Assignment :: Repeat the stretch of entries below from the line with "2010, Volume 75 (396, 232)" through the line with "Serials (521, 176)". Include both ends and add nothing.

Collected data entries
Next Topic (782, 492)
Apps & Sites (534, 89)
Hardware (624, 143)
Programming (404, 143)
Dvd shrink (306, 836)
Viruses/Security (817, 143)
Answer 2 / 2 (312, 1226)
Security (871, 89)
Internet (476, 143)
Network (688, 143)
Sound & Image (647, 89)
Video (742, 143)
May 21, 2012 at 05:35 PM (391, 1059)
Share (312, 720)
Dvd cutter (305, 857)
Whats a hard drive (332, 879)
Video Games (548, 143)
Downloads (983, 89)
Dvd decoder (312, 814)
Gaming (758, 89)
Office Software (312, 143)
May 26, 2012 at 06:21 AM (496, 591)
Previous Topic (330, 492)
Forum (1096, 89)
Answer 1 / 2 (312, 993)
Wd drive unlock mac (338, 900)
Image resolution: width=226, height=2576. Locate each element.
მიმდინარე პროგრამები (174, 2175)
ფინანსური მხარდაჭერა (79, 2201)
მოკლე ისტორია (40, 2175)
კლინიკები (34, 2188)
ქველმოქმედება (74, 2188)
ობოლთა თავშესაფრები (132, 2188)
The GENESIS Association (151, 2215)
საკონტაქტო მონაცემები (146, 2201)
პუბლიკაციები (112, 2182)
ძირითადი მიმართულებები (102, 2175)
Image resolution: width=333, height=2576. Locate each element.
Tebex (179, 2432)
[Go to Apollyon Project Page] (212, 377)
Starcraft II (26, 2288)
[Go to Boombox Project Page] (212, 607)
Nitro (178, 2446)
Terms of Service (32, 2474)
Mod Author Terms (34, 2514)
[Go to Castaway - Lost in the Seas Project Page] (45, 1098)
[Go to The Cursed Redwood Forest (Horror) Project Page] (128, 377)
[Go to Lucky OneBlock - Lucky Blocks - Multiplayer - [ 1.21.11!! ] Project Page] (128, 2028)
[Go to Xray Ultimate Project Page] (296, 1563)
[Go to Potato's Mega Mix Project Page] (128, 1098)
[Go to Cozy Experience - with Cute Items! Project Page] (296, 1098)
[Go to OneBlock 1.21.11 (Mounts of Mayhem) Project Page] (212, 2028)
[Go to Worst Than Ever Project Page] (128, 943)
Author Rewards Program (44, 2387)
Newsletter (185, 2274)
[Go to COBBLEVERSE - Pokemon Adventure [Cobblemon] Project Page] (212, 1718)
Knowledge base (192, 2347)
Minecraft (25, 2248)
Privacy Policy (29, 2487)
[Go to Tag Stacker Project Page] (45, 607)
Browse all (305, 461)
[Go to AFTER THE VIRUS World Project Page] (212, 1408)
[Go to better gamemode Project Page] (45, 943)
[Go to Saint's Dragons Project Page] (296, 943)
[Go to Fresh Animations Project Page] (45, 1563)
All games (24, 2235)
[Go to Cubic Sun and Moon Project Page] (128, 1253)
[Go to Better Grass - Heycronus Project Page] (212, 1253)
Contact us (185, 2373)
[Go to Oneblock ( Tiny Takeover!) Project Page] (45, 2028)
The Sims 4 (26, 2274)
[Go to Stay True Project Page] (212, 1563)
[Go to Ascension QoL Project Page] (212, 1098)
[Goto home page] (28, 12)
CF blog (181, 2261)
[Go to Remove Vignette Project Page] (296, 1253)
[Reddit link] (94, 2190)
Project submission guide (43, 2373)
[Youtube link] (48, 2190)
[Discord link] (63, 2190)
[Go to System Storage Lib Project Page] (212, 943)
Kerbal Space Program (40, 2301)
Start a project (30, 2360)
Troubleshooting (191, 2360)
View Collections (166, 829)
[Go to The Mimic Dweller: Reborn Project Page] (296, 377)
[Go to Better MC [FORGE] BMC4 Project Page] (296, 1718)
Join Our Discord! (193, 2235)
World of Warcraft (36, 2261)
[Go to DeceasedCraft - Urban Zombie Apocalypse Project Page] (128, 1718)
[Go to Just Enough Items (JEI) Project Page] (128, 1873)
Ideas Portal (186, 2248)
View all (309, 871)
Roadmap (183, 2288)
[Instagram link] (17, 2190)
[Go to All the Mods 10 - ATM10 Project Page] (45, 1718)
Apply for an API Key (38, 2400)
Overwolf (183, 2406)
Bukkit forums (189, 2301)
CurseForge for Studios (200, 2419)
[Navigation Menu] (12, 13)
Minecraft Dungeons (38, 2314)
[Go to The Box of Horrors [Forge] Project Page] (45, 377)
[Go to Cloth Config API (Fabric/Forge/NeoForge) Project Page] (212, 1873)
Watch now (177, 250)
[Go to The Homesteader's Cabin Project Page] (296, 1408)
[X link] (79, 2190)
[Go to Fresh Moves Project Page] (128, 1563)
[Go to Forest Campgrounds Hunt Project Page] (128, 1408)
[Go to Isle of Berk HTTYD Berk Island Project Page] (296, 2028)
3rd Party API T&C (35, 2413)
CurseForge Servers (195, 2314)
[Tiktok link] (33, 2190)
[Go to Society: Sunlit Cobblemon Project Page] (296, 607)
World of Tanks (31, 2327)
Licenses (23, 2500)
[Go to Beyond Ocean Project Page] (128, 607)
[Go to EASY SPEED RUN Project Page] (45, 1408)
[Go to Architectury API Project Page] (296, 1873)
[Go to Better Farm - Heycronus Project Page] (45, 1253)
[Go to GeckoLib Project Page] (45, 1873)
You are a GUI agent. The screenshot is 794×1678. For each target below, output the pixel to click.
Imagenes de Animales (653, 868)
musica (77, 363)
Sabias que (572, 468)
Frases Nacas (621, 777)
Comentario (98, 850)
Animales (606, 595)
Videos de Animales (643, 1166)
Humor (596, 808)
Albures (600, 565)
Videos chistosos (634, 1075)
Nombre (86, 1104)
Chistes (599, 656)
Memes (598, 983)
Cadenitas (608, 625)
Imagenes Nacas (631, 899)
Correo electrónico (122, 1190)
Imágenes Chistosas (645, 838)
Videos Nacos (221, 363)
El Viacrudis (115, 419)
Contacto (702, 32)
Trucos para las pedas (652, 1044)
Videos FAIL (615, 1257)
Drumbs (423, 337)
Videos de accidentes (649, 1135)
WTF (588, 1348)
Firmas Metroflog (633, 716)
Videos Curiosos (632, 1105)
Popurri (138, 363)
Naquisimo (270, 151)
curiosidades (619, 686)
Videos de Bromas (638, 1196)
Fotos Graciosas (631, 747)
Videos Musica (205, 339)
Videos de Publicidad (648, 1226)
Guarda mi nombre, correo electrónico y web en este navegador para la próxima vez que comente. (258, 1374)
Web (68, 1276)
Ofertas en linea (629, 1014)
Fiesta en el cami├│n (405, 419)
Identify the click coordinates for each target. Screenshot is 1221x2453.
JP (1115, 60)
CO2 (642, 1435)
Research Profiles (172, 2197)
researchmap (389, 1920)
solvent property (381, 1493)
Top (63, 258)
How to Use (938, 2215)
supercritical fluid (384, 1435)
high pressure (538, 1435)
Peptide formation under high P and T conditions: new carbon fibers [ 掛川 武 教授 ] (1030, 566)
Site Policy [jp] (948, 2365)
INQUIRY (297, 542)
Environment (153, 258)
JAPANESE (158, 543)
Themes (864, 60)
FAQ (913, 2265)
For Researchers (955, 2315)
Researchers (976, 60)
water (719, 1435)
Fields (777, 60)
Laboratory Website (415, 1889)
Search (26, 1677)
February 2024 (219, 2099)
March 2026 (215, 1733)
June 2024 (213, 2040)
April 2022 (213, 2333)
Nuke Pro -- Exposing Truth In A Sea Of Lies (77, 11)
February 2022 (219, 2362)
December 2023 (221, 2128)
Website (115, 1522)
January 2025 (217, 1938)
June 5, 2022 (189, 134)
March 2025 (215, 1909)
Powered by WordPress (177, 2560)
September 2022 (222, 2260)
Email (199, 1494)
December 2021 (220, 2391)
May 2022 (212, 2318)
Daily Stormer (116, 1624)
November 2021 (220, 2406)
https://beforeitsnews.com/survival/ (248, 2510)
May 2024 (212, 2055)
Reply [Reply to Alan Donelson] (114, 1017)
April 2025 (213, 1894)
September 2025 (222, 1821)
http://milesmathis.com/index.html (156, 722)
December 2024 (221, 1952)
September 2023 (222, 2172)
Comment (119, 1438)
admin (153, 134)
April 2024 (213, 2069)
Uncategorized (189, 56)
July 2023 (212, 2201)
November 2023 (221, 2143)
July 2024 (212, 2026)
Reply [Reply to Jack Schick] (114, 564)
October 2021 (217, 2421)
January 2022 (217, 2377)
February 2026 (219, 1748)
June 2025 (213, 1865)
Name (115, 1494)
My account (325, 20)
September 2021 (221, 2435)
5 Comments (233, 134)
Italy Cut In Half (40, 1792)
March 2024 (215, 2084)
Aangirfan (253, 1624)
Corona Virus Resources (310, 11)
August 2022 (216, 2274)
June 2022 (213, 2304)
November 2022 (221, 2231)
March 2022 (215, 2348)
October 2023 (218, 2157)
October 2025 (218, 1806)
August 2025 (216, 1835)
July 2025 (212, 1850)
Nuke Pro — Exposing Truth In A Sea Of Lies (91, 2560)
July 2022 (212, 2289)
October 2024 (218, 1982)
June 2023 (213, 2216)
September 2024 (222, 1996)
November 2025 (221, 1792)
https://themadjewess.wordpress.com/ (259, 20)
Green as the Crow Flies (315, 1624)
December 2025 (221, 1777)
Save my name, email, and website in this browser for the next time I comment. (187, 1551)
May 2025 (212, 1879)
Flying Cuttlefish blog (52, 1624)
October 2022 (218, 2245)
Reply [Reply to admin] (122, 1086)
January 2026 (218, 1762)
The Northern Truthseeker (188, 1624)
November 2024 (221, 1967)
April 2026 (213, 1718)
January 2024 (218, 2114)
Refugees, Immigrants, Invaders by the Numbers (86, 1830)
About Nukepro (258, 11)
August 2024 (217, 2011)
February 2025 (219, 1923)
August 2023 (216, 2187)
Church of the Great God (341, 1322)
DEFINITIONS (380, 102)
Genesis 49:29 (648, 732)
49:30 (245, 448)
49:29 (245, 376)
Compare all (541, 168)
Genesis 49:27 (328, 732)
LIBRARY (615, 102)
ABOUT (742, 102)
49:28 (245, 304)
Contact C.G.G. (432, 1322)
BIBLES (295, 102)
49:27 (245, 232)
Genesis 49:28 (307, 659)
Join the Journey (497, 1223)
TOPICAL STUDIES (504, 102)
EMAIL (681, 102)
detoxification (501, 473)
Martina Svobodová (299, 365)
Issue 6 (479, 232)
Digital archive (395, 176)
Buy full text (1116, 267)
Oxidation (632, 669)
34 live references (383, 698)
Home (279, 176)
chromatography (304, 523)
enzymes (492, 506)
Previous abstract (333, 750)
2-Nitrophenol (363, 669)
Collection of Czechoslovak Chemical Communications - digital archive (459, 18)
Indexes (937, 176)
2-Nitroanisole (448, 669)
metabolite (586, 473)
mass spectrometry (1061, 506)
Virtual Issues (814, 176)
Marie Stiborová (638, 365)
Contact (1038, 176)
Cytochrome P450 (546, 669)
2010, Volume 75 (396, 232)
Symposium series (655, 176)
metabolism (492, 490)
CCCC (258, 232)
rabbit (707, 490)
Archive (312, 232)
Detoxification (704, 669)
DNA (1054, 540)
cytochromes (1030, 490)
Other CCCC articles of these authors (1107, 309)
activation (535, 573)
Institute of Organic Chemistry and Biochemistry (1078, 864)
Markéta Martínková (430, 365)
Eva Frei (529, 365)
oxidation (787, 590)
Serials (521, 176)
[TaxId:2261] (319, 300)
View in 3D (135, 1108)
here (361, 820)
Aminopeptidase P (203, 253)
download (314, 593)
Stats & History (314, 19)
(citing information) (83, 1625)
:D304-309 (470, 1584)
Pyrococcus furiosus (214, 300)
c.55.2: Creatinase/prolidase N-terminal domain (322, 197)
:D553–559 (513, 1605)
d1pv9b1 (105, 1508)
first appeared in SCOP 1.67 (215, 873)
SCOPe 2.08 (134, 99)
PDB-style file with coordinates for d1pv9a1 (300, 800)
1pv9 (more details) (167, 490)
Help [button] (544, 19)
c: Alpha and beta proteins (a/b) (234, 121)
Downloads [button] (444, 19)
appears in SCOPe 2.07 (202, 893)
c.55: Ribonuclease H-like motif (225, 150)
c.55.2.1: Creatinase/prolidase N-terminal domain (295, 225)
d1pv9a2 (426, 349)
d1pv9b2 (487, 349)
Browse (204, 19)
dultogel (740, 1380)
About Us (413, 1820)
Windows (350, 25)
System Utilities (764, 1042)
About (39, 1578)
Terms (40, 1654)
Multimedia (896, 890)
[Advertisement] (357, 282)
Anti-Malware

Result of this exercise ::
2010, Volume 75 (396, 232)
Symposium series (655, 176)
metabolism (492, 490)
CCCC (258, 232)
rabbit (707, 490)
Archive (312, 232)
Detoxification (704, 669)
DNA (1054, 540)
cytochromes (1030, 490)
Other CCCC articles of these authors (1107, 309)
activation (535, 573)
Institute of Organic Chemistry and Biochemistry (1078, 864)
Markéta Martínková (430, 365)
Eva Frei (529, 365)
oxidation (787, 590)
Serials (521, 176)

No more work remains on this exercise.